Cathie Wood is Giving Up on These 5 Tech Stocks

4. Baidu, Inc. (NASDAQ:BIDU)

Number of Hedge Fund Holders: 47

Percentage Decline in the Stake: 100%

Baidu, Inc. (NASDAQ:BIDU) is a Chinese company that provides internet search services, operating through Baidu Core and iQIYI segments. Cathie Wood first invested in Baidu, Inc. (NASDAQ:BIDU) back in Q4 2016, and she has been mostly consistent with her position over the years. However, in the second quarter of 2022, Wood dumped her stake almost entirely. Her hedge fund, which owned 177,142 Baidu, Inc. (NASDAQ:BIDU) shares in Q1 2022, now holds only 100 shares of the company worth $14,000. 

On July 19, Daiwa analyst John Choi lowered the price target on Baidu, Inc. (NASDAQ:BIDU) to $210 from $215 and maintained a Buy rating on the shares. The analyst estimated that Baidu, Inc. (NASDAQ:BIDU)’s primary revenue will shrink by 4.8% year-over-year in Q2. However, the company’s cloud business should “demonstrate resilient growth, despite project delays,” the analyst told investors.

Among the hedge funds tracked by Insider Monkey, 47 funds were bullish on Baidu, Inc. (NASDAQ:BIDU) at the end of March 2022, up from 38 funds in the last quarter. In Q1 2022, John W. Rogers’ Ariel Investments held the biggest stake in the company, comprising 2.6 million shares worth over $349 million. 

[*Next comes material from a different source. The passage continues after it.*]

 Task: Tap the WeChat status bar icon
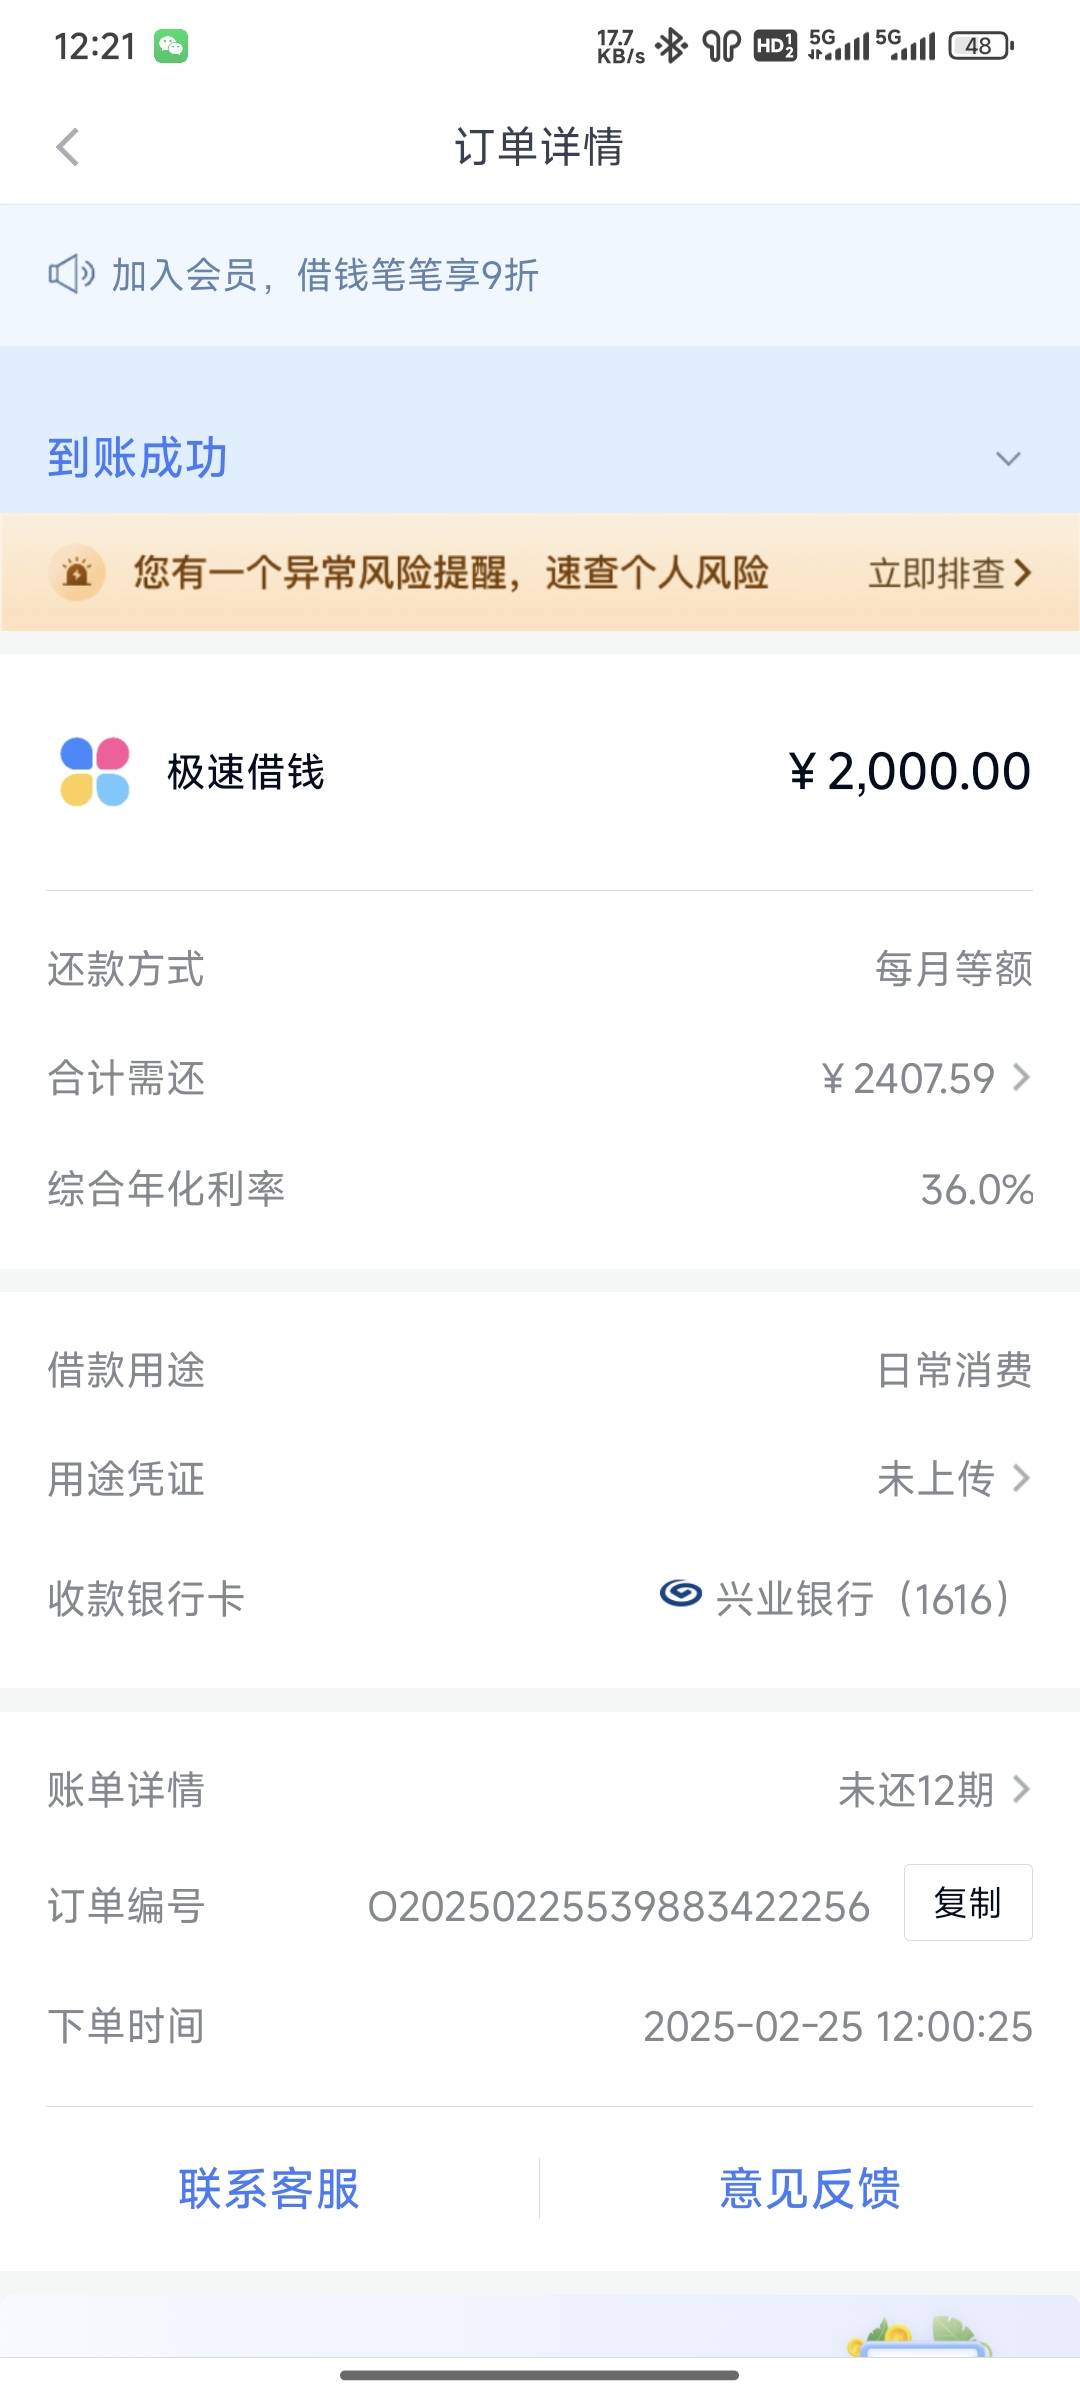point(171,46)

Here is what Horos Asset Management has to say about Baidu, Inc. (NASDAQ:BIDU) in its Q1 2022 investor letter:

“Although the initial reaction of the Chinese government was passive, it seems that the blacklist published by the SEC, which already includes companies as important as the technology giant Baidu, has shaken things up. Thus, at the beginning of April the CSRC (China Securities Regulatory Commission) announced possible changes in its regulation that would allow this inspection by foreign auditors, provided that the companies previously communicate to this body the state secrets that would be exposed, as well as the sensitive information that they might have to hand over, and the subsequent audit is carried out in a framework of collaboration with the CSRC. In short, a move in the direction desired by the SEC, although still far from the optimal result, that is, unrestricted access to information.

While these negotiations between the two regulatory bodies are progressing, Chinese companies have to decide how best to preserve their interests. In this regard, some companies are already listed on the Hong Kong stock exchange, as is the case of the three major technology companies (Alibaba Group, Tencent Holdings and Baidu).”